The school leaders needed to have more than two years of leadership experience in an

inclusive school. Having more than two years of leadership experience was important as it

would have allowed the school leader to learn from previous experience. Therefore, it was

anticipated that school leaders were confident of why they were doing what they were doing.

Also, since the school leaders were selected on purpose, it was understood that they would

have had experiences worth sharing and that would contribute to the research (Merriam,

2009).

However, since research participants were based on the coordinators’ contacts, it was not

guaranteed that the criteria would be fulfilled. Again, the interviews revealed that although the

second school leader (Ms. Richard) had been a school leader for more than five years, she had

been at Riverside primary for only 18 months and the third school leader, Ms. Louise, was

new to her leadership role and had been a leader for only 13 months. During the interviews, it

was realized that one of the criteria for sample selection could have specified that each school

leader had been at the school for more than two years as it would have yielded more

sustainable staff development strategies.

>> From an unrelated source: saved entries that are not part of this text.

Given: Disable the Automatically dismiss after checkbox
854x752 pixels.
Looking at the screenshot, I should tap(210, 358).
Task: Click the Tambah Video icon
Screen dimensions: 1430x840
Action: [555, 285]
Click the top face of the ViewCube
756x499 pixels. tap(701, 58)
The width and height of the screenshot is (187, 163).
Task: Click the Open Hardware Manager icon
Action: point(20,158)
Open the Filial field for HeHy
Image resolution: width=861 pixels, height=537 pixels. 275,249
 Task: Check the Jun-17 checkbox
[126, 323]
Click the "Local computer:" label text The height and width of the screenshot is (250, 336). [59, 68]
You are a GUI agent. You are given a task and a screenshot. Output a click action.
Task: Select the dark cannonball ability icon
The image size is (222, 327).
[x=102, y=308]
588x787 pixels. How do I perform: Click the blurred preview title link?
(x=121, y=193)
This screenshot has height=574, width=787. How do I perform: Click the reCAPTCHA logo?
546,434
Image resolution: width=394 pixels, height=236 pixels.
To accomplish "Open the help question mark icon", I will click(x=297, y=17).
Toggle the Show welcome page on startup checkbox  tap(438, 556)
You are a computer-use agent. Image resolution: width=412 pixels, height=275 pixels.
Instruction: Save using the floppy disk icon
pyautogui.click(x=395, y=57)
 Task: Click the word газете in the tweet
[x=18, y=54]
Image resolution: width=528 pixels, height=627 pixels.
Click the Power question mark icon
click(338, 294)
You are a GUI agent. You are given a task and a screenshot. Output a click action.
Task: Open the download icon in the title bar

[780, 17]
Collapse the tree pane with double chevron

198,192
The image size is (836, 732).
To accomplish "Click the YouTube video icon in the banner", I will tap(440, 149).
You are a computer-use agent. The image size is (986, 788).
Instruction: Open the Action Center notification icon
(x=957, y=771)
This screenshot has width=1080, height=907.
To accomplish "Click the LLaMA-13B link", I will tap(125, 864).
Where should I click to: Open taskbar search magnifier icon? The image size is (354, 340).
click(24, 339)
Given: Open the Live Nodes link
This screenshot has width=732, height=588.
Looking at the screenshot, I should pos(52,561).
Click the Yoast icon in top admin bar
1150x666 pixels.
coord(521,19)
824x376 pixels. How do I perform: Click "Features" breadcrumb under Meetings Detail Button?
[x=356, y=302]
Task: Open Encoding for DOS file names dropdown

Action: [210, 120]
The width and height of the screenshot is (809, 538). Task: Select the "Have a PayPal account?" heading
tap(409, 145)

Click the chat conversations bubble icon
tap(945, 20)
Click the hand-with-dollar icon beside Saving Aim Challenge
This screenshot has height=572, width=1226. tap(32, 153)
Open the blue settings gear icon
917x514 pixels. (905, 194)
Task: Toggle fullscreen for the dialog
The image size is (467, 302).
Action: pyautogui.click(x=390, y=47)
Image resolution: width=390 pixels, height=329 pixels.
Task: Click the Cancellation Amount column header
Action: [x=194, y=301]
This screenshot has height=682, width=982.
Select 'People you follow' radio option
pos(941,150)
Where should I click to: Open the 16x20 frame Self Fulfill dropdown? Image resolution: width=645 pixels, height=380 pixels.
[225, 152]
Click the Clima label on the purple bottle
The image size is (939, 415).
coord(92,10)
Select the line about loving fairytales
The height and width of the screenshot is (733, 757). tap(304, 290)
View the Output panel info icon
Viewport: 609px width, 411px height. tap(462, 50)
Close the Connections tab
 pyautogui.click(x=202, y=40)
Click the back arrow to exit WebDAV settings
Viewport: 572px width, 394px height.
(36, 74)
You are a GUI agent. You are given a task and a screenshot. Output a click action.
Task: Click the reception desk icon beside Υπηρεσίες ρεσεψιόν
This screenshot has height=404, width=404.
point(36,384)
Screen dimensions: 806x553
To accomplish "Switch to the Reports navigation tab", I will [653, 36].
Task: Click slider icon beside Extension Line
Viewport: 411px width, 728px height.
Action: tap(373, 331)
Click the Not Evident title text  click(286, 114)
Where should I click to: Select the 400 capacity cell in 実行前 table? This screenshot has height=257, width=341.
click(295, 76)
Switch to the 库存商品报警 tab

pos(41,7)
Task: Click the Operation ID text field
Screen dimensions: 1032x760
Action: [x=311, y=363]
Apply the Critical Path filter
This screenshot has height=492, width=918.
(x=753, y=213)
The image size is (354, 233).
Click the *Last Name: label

Due to the lack of time to conduct more interviews and also on the amount of data that the

three school leaders had yielded, a fourth school leader was not required. Lessons learnt at his

stage included i.) the importance of finding the right samples as it would elucidate relevant

information. ii.) I could have also visited several schools to ensure that the sample criteria

were fulfilled. Nonetheless, I also understood that it would have taken a lot of time and

therefore I am indebted to the course coordinator for helping me find suitable research

participants.

21
3.3 Qualitative interview as data collection method

Kvale & Brinkmann (2009) assert that interviews are best suited for studying peoples

understanding and also for clarifying and elaborating their own perspective of their lived

world. As a result, qualitative interviewing was chosen because it would help me probe and

clarify school leaders’ perception of inclusion and find out more about the way they motivate

teachers to build inclusive classrooms. Interviewing is also appropriate as it helps to elicit

information on some of the activities that the school leaders had practiced in the past and

which are impossible to replicate (Merriam, 2009). Given the time span for the study, the face

to face interview was also seen to be invaluable as it allowed direct contact (Thomas, 2009)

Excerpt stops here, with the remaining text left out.